== DATA LISTING ==
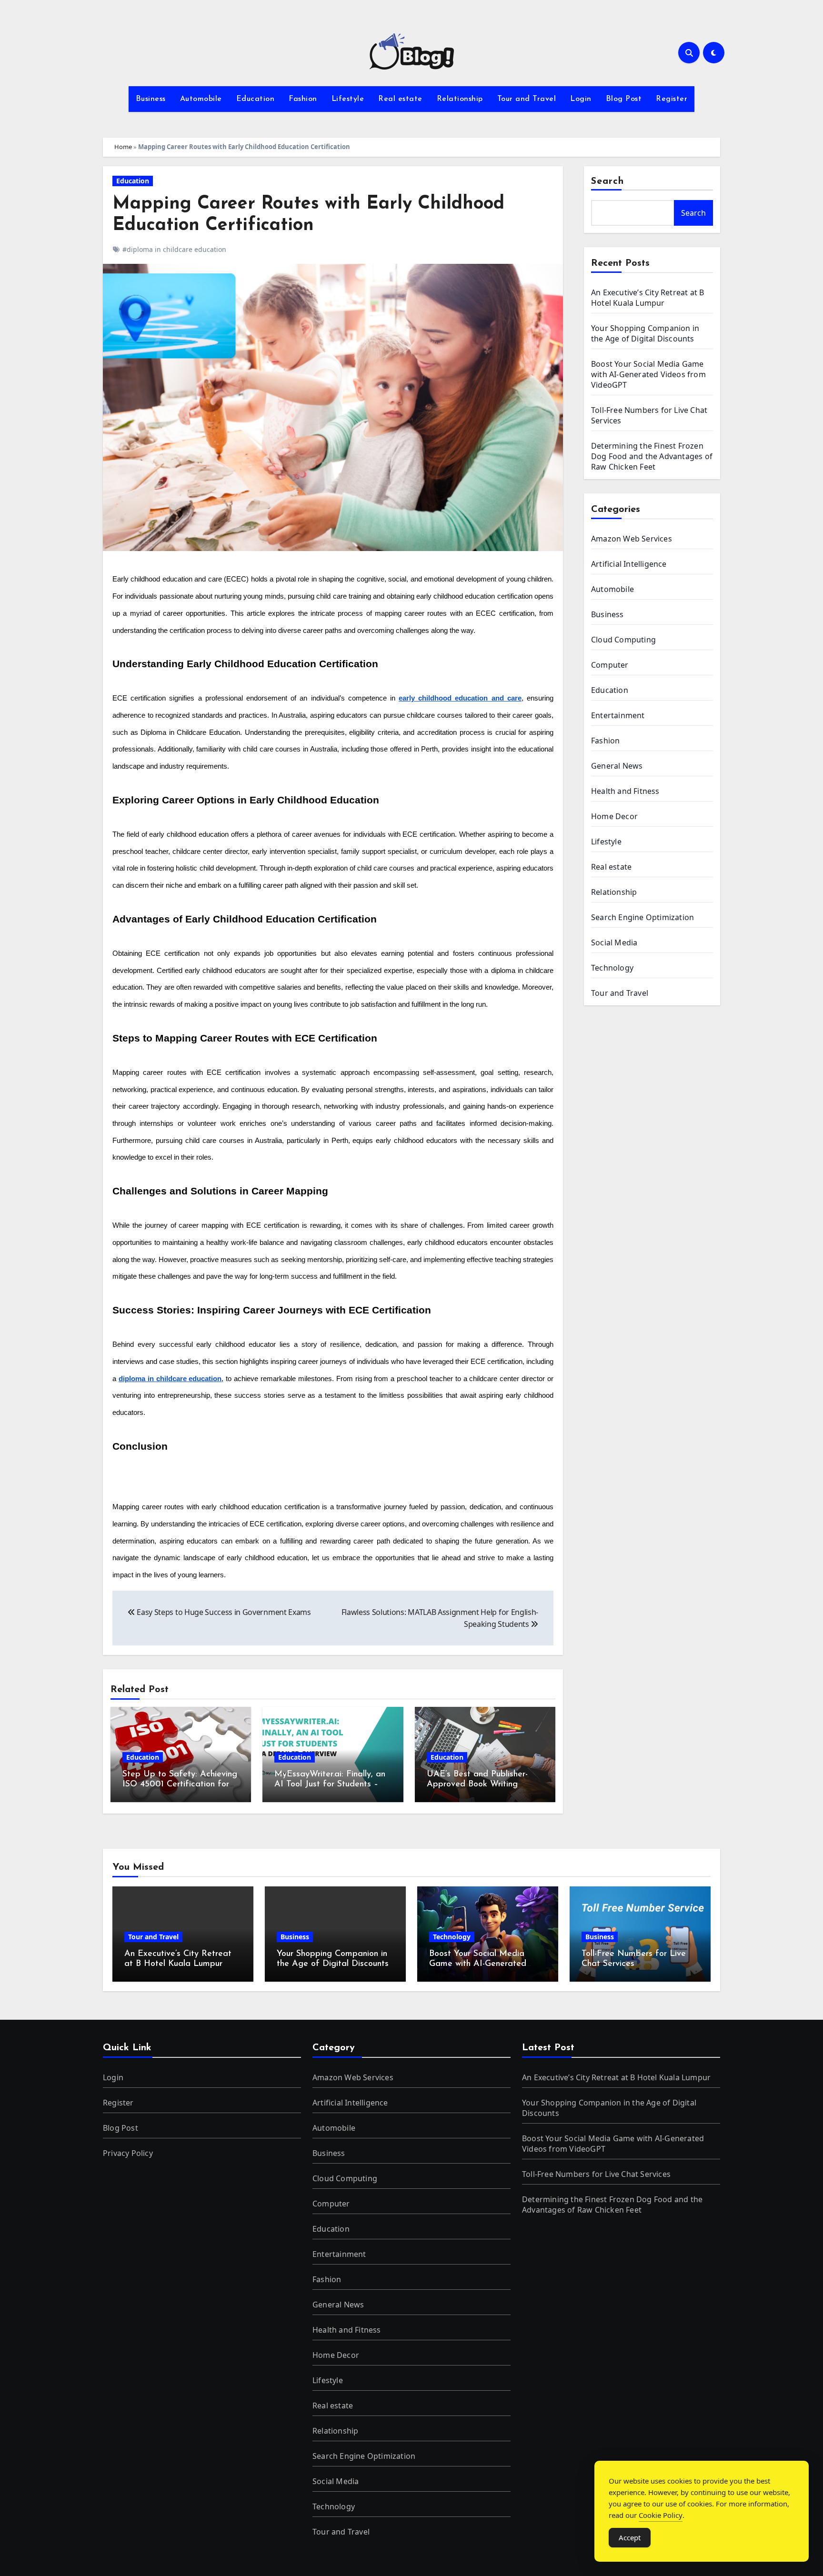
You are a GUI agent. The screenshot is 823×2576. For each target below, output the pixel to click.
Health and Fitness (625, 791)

--

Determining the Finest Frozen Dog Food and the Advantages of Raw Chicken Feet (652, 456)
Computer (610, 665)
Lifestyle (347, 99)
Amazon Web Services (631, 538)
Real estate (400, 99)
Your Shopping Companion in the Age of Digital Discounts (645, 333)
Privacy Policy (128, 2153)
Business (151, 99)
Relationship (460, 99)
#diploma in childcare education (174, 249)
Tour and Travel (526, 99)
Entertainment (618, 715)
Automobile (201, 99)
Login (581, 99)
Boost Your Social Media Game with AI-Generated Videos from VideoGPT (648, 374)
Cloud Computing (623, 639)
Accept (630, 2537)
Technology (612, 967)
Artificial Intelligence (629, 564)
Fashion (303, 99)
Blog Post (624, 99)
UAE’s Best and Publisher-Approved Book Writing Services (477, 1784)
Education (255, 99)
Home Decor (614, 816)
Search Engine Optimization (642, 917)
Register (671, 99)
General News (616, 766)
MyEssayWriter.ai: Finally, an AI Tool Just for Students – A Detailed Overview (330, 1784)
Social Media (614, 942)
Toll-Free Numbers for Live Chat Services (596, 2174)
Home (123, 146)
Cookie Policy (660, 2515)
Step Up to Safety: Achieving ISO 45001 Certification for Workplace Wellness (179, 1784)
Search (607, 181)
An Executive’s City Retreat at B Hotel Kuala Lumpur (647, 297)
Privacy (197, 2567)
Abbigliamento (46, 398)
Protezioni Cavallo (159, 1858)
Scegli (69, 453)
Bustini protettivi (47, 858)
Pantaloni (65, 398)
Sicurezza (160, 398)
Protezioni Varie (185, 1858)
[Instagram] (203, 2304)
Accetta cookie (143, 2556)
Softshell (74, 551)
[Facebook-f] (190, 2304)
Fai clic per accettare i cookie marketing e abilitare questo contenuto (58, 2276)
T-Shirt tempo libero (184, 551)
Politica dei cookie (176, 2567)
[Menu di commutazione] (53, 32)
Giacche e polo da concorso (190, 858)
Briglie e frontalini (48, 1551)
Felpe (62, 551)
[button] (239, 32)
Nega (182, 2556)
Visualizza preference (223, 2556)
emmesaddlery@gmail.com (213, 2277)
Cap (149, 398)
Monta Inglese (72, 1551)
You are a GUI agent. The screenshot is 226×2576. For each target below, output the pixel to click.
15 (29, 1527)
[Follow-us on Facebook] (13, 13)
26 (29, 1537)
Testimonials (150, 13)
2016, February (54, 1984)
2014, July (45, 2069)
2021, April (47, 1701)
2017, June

---

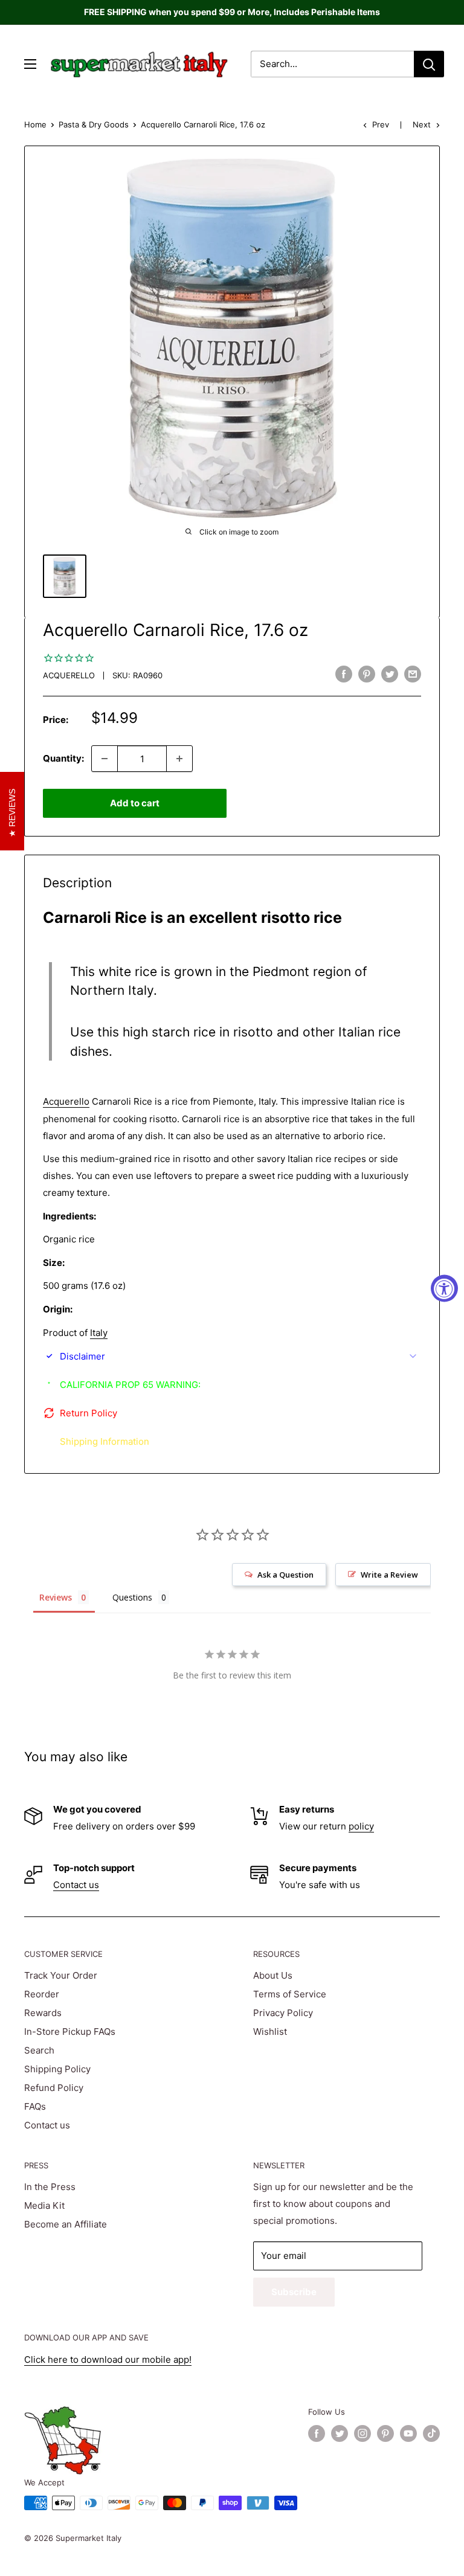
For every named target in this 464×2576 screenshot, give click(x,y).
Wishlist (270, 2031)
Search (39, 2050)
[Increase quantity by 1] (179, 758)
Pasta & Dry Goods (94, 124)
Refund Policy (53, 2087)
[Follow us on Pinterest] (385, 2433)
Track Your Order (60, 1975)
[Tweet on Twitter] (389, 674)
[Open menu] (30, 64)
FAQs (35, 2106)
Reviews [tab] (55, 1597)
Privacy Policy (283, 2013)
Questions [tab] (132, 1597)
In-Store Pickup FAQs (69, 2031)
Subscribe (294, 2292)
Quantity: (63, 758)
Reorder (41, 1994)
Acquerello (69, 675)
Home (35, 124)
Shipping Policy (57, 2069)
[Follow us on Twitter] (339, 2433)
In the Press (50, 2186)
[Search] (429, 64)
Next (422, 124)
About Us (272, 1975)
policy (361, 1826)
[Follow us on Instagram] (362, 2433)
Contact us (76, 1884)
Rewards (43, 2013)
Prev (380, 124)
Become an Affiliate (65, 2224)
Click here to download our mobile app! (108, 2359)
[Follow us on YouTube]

== HOW TO COMPLETE THIS TASK ==
Working from the material above, retype exactly the lines from the one with "Next (422, 124)" through the one with "[Follow us on YouTube]", both included, and only those lines.

== RESPONSE TO THE TASK ==
Next (422, 124)
About Us (272, 1975)
policy (361, 1826)
[Follow us on Instagram] (362, 2433)
Contact us (76, 1884)
Rewards (43, 2013)
Prev (380, 124)
Become an Affiliate (65, 2224)
Click here to download our mobile app! (108, 2359)
[Follow us on YouTube]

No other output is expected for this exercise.